• [TASK DESCRIPTION] Go from the first line below to the one with "Screen dimensions: 555x312" and print each line exactly.

Start of RECORDS TO USE

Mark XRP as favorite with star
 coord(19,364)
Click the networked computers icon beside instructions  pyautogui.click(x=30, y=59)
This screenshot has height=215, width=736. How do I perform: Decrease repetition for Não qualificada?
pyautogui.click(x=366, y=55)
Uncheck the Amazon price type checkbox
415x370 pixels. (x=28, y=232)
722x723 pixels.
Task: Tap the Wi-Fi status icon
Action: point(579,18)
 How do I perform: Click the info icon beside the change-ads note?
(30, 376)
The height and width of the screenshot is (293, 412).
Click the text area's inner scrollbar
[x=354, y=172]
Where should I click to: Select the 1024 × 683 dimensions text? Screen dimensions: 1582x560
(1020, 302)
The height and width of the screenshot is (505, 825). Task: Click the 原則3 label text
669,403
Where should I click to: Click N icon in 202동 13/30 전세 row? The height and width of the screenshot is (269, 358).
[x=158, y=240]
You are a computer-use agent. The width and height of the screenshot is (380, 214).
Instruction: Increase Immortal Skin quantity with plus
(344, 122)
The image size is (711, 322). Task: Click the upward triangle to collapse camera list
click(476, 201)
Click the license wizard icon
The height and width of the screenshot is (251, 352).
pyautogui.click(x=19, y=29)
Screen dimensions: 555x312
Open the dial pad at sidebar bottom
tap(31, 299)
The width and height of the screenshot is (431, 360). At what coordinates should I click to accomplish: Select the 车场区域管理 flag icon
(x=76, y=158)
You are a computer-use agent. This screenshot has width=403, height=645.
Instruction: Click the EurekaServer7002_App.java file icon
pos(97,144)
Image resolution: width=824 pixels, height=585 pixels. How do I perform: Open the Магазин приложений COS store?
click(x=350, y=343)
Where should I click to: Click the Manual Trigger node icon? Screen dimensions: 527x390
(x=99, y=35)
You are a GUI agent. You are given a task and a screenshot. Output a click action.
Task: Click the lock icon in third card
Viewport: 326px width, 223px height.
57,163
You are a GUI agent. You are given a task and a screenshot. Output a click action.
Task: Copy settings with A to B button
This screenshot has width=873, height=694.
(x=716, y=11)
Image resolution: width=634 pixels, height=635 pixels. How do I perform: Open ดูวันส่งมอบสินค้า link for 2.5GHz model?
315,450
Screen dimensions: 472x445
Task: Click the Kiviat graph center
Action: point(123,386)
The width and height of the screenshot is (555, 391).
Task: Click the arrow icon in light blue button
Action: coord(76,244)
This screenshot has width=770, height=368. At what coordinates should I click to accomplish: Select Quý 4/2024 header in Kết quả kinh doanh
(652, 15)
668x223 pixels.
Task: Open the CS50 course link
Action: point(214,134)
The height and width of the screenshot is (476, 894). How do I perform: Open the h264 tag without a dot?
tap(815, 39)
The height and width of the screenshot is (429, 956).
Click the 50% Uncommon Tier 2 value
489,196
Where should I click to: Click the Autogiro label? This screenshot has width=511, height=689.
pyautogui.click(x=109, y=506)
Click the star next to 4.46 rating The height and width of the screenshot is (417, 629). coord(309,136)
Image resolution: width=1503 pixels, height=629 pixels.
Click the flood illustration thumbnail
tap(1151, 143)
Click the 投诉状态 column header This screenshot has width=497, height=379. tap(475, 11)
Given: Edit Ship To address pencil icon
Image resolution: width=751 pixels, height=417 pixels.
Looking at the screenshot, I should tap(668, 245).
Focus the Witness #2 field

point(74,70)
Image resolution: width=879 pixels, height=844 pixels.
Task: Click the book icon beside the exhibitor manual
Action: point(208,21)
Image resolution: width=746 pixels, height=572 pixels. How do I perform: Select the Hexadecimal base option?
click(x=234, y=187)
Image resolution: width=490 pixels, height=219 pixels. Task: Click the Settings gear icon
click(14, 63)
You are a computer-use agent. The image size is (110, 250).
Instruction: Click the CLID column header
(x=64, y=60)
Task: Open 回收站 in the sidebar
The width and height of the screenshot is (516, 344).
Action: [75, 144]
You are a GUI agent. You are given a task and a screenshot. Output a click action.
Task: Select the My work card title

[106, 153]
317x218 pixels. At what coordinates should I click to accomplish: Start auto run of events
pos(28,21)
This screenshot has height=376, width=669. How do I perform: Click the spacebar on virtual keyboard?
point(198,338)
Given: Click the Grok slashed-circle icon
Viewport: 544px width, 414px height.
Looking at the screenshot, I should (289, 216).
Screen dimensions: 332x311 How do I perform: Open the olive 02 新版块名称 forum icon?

End of RECORDS TO USE

• [YOUR SOLUTION]
Mark XRP as favorite with star
 coord(19,364)
Click the networked computers icon beside instructions  pyautogui.click(x=30, y=59)
This screenshot has height=215, width=736. How do I perform: Decrease repetition for Não qualificada?
pyautogui.click(x=366, y=55)
Uncheck the Amazon price type checkbox
415x370 pixels. (x=28, y=232)
722x723 pixels.
Task: Tap the Wi-Fi status icon
Action: point(579,18)
 How do I perform: Click the info icon beside the change-ads note?
(30, 376)
The height and width of the screenshot is (293, 412).
Click the text area's inner scrollbar
[x=354, y=172]
Where should I click to: Select the 1024 × 683 dimensions text? Screen dimensions: 1582x560
(1020, 302)
The height and width of the screenshot is (505, 825). Task: Click the 原則3 label text
669,403
Where should I click to: Click N icon in 202동 13/30 전세 row? The height and width of the screenshot is (269, 358).
[x=158, y=240]
You are a computer-use agent. The width and height of the screenshot is (380, 214).
Instruction: Increase Immortal Skin quantity with plus
(344, 122)
The image size is (711, 322). Task: Click the upward triangle to collapse camera list
click(476, 201)
Click the license wizard icon
The height and width of the screenshot is (251, 352).
pyautogui.click(x=19, y=29)
Screen dimensions: 555x312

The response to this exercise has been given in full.